Er war eine Ikone der Flower-Power-Zeit und gilt bis heute als der beste Gitarrist der Welt. Jimi Hendrix hat in seiner nur vierjährigen Karriere Grenzen gesprengt und Musikgeschichte geschrieben.

Jimi Hendrix Sänger Musiker Gitarrist USA
Bild: IMAGO

In seiner Kindheit hatte es Jimi nicht leicht. Seine Mutter ist erst 17, als er am 27. November 1942 zur Welt kommt. Der Vater ist beim Militär. Der Junge wächst bei Verwandten auf, sein Leben ist von Armut bestimmt. Als Jugendlicher fliegt er von der Schule und gerät auf die schiefe Bahn. Er wird beim Autodiebstahl erwischt. Seine Strafe: Entweder Haft auf Bewährung oder Army. Er entscheidet sich fürs Militär.
Nach kurzer Zeit wird er aus dem Militärdienst wieder entlassen, angeblich, weil er sich bei einem Fallschirmsprung den Fuß gebrochen hat. In Wirklichkeit hat er seinem Militärarzt erzählt, dass er Männer möge und sich in einen Kameraden verliebt habe. Später nimmt ihm niemand mehr sein vermeintliches Schwulsein ab - in zu viele Frauengeschichten ist Jimi Hendrix verwickelt. Angeblich hatte er auch einen One-Night-Stand mit Brigitte Bardot. 

Legenden

Legenden ranken sich auch um Jimis erstes Instrument. Es soll eine Ukulele gewesen sein, mit nur einer Saite. Oder: Als kleiner Junge habe er immer Luftgitarre gespielt oder wilde Gitarrensoli auf einem Besen simuliert. Was sicher ist: Die Gitarre ist Jimis Instrument, das er schon früh beherrscht.
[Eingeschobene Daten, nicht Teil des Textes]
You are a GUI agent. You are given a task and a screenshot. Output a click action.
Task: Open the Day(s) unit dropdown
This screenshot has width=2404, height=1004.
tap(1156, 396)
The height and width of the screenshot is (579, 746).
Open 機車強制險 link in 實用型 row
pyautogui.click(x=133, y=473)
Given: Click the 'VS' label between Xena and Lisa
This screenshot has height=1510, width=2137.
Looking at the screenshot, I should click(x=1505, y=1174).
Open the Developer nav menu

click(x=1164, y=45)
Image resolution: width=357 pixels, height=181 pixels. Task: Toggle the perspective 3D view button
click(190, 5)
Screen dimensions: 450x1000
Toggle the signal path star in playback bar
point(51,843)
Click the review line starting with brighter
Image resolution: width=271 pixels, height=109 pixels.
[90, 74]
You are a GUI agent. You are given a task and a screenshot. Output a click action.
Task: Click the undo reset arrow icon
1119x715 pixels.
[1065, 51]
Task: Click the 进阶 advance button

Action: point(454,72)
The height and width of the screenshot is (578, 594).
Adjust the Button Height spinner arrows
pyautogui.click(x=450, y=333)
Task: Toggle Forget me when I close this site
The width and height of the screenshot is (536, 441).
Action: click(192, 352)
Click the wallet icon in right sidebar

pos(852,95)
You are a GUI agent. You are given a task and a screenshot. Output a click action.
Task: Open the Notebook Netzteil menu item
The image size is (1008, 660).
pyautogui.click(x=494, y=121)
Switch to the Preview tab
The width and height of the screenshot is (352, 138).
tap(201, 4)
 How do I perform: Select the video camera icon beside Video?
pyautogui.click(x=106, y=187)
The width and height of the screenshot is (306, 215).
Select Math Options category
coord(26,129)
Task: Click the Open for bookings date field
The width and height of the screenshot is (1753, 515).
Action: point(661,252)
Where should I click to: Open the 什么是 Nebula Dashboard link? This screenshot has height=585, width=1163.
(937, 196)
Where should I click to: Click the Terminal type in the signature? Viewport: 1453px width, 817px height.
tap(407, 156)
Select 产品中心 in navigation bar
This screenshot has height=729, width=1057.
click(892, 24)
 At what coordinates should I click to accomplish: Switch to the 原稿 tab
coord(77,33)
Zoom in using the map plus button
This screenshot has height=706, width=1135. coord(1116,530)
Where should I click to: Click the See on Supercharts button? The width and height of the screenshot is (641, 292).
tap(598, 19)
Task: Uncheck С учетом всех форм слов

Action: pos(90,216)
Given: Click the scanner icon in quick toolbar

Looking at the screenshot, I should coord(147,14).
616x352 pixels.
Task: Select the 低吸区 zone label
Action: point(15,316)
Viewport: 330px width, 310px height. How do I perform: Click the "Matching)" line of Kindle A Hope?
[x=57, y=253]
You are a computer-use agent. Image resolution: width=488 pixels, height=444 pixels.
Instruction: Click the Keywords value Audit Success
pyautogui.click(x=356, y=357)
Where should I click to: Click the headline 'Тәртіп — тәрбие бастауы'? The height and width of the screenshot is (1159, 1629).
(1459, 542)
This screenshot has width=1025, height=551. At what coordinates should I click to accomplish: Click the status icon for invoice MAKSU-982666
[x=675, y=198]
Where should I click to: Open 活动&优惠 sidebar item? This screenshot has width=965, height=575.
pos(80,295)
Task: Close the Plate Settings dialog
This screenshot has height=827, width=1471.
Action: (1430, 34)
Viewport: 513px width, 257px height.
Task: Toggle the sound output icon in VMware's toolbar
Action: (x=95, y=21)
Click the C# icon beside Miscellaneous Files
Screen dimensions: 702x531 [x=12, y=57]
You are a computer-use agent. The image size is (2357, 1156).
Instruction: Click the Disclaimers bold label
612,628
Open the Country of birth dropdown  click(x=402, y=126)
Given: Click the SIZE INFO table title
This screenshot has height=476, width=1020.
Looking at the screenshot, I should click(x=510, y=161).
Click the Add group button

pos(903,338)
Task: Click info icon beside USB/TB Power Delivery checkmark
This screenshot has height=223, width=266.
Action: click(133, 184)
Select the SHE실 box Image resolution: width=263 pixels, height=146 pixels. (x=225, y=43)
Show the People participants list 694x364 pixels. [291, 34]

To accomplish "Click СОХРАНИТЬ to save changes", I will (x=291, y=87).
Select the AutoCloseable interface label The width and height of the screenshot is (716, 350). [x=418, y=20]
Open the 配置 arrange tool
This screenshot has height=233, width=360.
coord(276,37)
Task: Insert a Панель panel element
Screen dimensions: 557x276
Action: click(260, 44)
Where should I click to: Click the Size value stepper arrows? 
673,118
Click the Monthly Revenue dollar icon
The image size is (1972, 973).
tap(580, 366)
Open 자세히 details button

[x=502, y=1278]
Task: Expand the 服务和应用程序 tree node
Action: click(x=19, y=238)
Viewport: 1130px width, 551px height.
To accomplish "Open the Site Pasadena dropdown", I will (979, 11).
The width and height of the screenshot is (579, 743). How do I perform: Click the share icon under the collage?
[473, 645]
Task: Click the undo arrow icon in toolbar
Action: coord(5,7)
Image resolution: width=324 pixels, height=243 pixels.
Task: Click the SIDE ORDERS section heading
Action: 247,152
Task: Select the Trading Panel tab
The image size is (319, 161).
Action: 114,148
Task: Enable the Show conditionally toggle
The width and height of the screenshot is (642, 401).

Jimis Geburtsname war John Allen HendrixBild: IMAGO

Nach der Entlassung aus der Armee zieht er durch die Gegend, spielt Gitarre, mal in Bands, mal alleine und lebt von der Hand in den Mund. Später lernt er den Musiker Little Richard kennen und tourt mit ihm und den Isley Brothers quer durch die Staaten - es bringt Geld, aber keine musikalische Erfüllung. Man unterhält das Publikum mit Top-40-Standards, lernt viel dazu, aber eigentlich ist es für Jimi eher frustrierend. 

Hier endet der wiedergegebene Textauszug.